▸ **Document passage**:

[Start of section]

Acetate, acetone, ethanol, and 2-propanol were determined using GC ‘HP4/Agilent GC 6890’ (Agilent Technologies; Böblingen, Germany). GC was equipped with a capillar column (DB WAX plus, 30 m × 0.25 μm × 0.25 μm). N2 was the carrier gas (45 mL min-1), injector temperature was 230°C, and detector temperature was 250°C. A temperature profile was predefined: 60°C for 2 min, 7.5°C min-1 increasing steps to 150°C (constant for 8 min). Supernatant (1.5 mL) was mixed with 10 mg of 2-methoxyethyl ether (dissolved in ultrasonic bath) and served as an internal standard. One micro liter of this solution was injected into the GC.

DNA Preparation and Genome Sequencing

Standard molecular cloning techniques were performed according to established protocols (Green and Sambrook, 2012). Genomic DNA of clostridia was isolated using ‘Epicentre MasterPureTM Gram Positive DNA purification kit’ (Biozym Scientific GmbH, Hessisch Oldendorf, Germany). Plasmid DNA of E. coli strains were obtained by ‘ZyppyTM plasmid miniprep kit’ (Hiss Diagnostics GmbH, Freiburg, Germany). DNA fragments of clostridial DNA were amplified via PCR using ‘ReproFast polymerase’ (Genaxxon, Ulm, Germany).

Genomic DNA of C. coskatii ATCC PTA-10522 and C. ragsdalei DSM 15248 was sequenced using an Illumina MiSeq system (Illumina, San Diego, CA, USA). Illumina shotgun libraries were generated from the extracted DNA according to the protocol of the manufacturer. Sequencing resulted in 2,179,216 300-bp paired end reads for C. coskatii and 2,179,216 300-bp for C. ragsdalei. Reads were trimmed using Trimmomatic 0.32 (Bolger et al., 2014) to remove sequences with quality scores lower than 20 (Illumina 1.9 encoding) and remaining adaptor sequences.

The de novo assembly performed with the SPAdes genome assembler software 3.5.0 (Bankevich et al., 2012) resulted in 112 contigs (>500 bp) for C. coskatii, in 79 contigs (>500 bp) for C. ragsdalei and an average coverage of 91.62-fold and 396.2-fold, respectively. Automatic gene prediction was performed by using the software tool Prodigal (Hyatt et al., 2010). Genes coding for rRNA and tRNA were identified using RNAmmer (Lagesen et al., 2007) and tRNAscan (Lowe and Eddy, 1997), respectively. The IMG-ER system (Markowitz et al., 2014) was used for automatic annotation, which was subsequently manually curated by using the Swiss-Prot, TrEMBL, and InterPro databases (Zdobnov and Apweiler, 2001). Genome sequences have been deposited at DDBJ/EMBL/GenBank under the accession numbers LROR00000000 (C. coskatii PTA-10522) and LROS00000000 (C. ragsdalei P11). The versions described in this paper are versions LROR01000000 and LROS01000000, respectively.

[End of section]

▸ **What needs to be done**:
Answer these questions from the methods passage.
(a) What carrier gas was used in the GC, and at what flow rate?
(b) Which kit was used to obtain plasmid DNA of E. coli strains?
(c) How many contigs (>500 bp) did the de novo assembly yield for C. ragsdalei?

▸ **Information supplied**:
[Start of section]

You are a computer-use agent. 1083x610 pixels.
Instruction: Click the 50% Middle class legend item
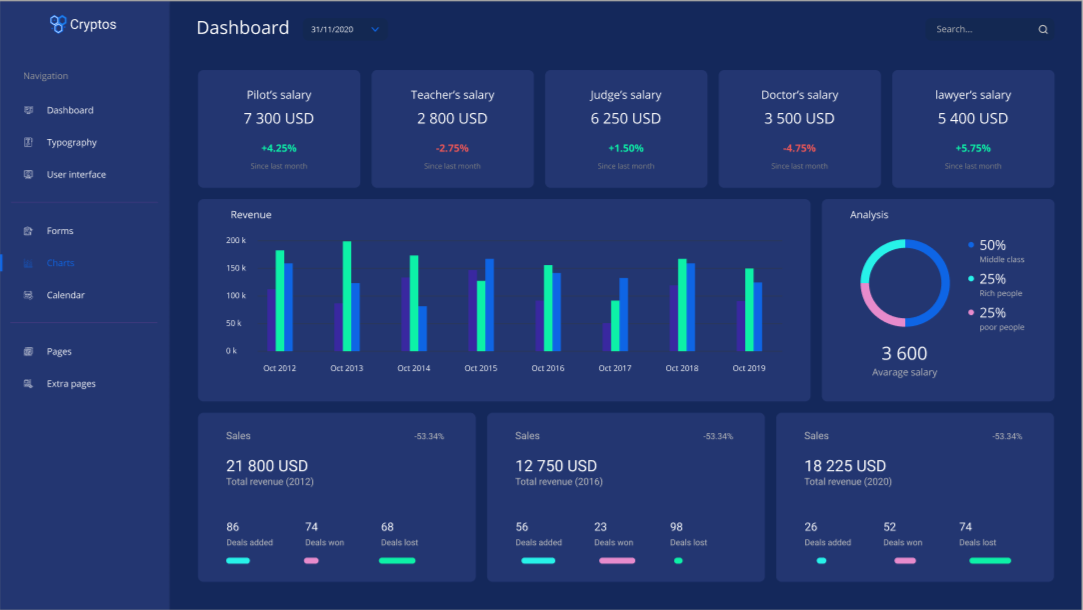point(996,251)
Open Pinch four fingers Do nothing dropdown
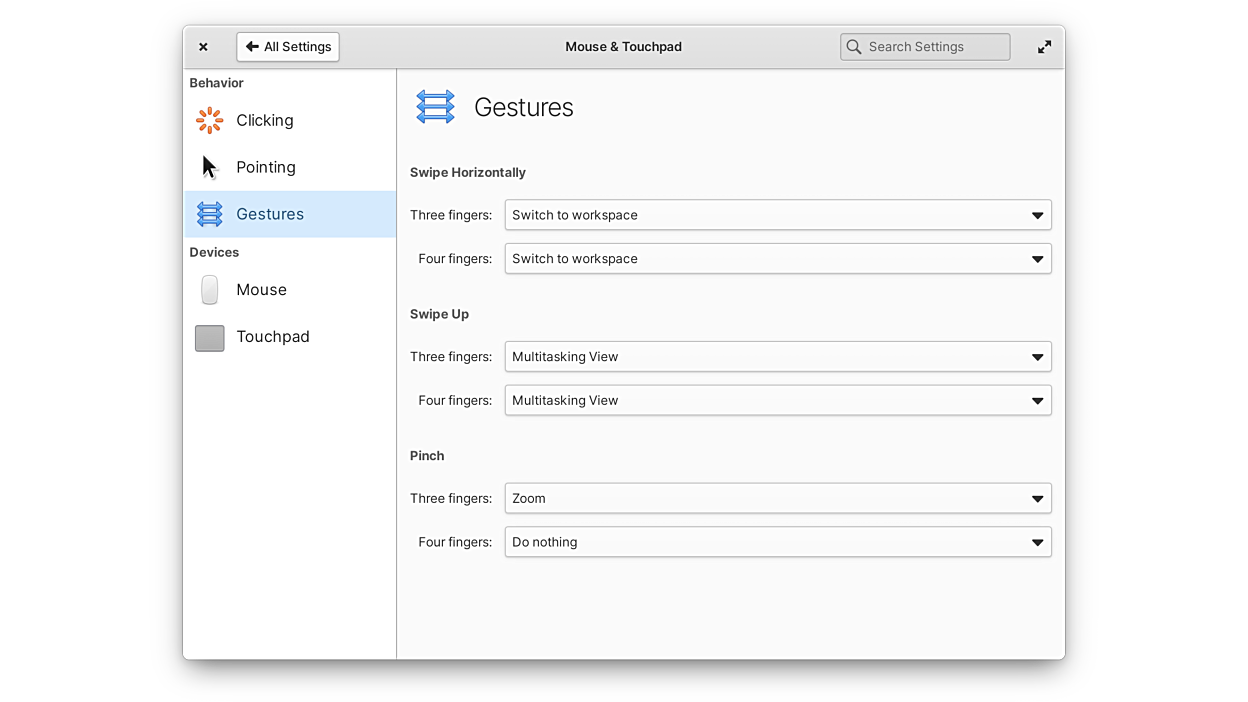 (777, 543)
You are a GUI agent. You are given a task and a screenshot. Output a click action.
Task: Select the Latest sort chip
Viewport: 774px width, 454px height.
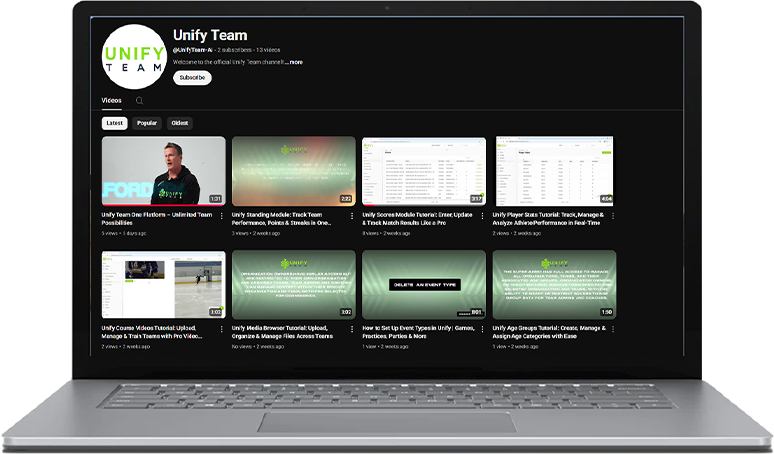[x=115, y=123]
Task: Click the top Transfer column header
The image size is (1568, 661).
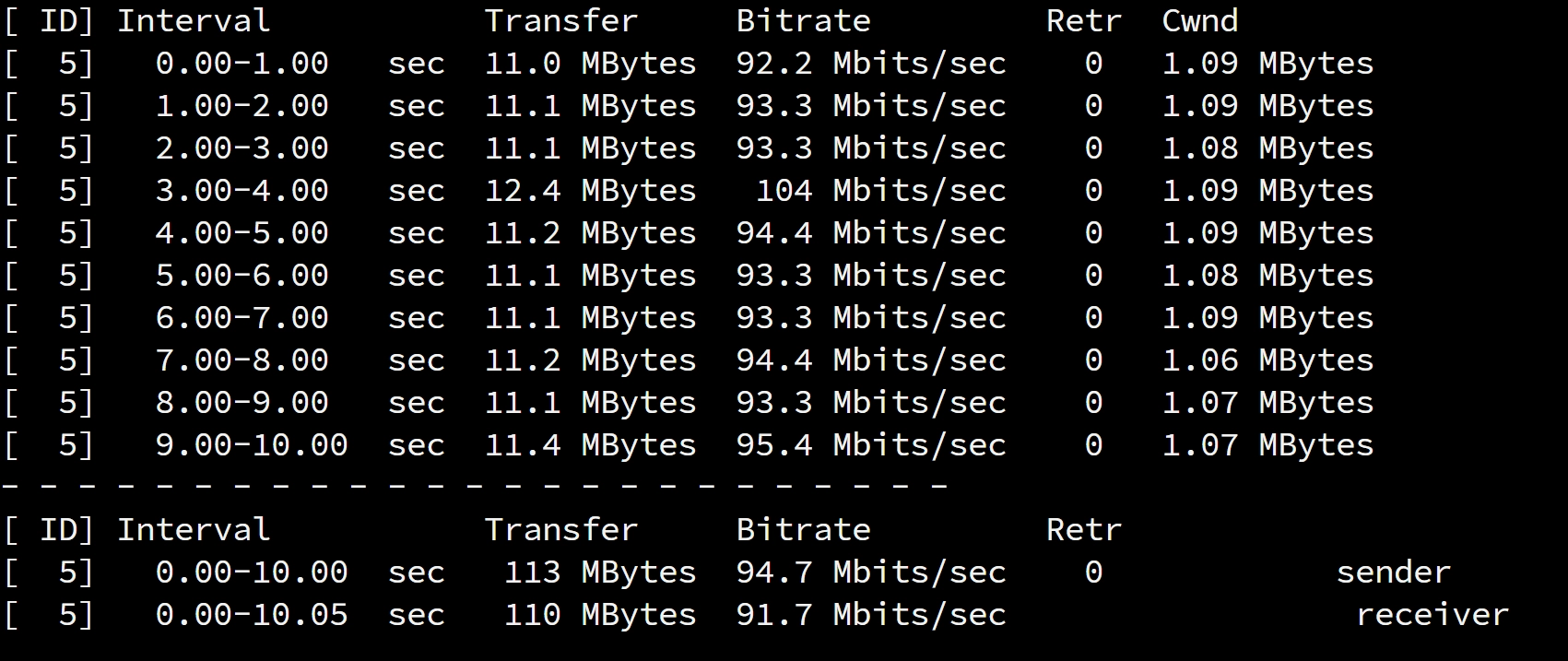Action: point(561,20)
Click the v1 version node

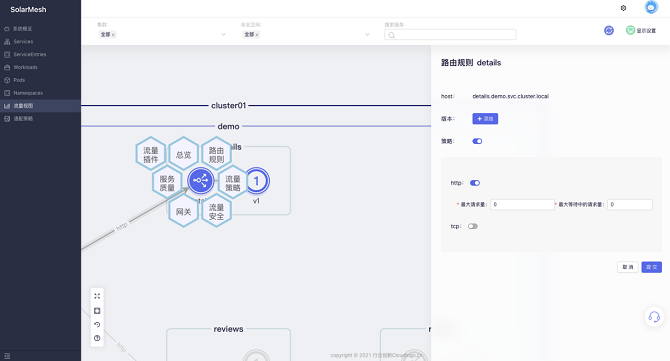coord(256,181)
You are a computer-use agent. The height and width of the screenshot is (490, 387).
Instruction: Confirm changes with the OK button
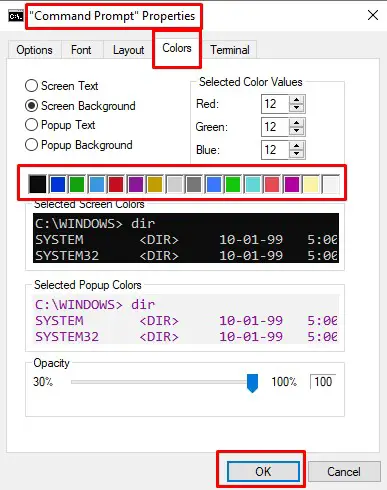[263, 471]
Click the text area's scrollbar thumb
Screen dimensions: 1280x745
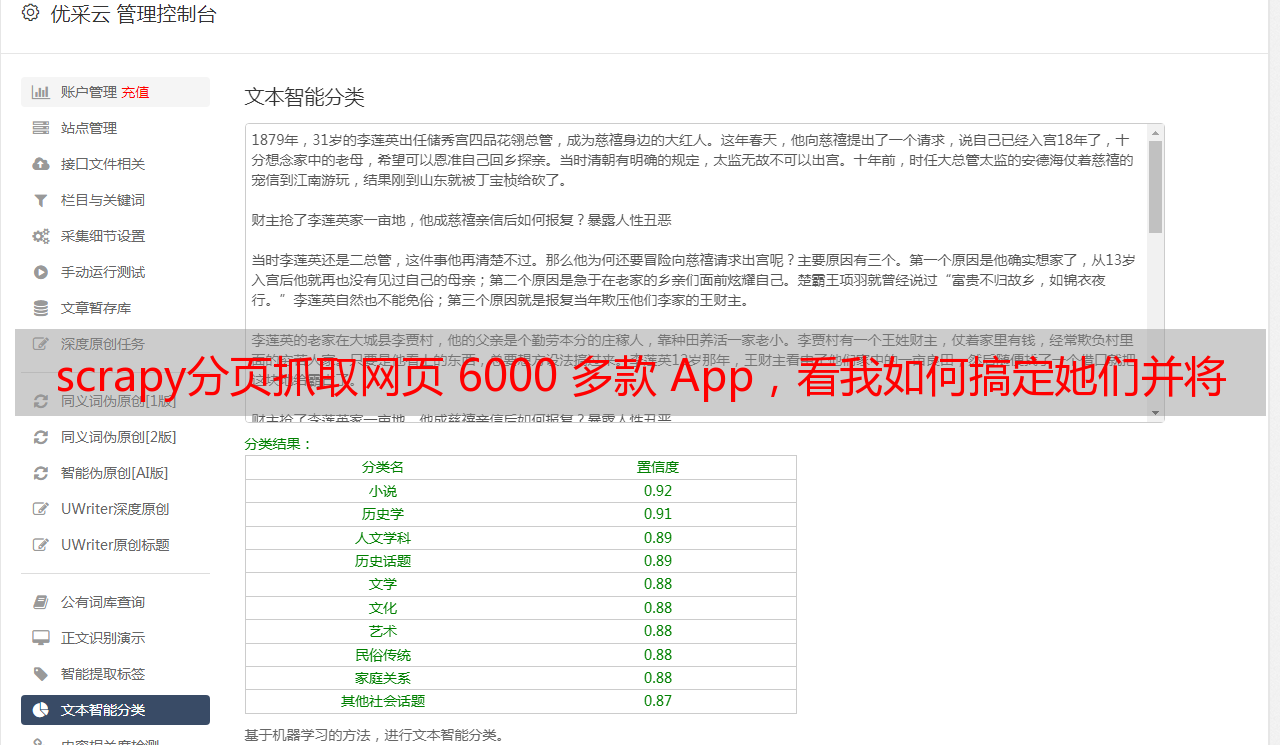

[End of section]

▸ **Task result**:
(a) N2, at 45 mL min-1.
(b) The ‘ZyppyTM plasmid miniprep kit’ (Hiss Diagnostics GmbH, Freiburg, Germany).
(c) 79 contigs.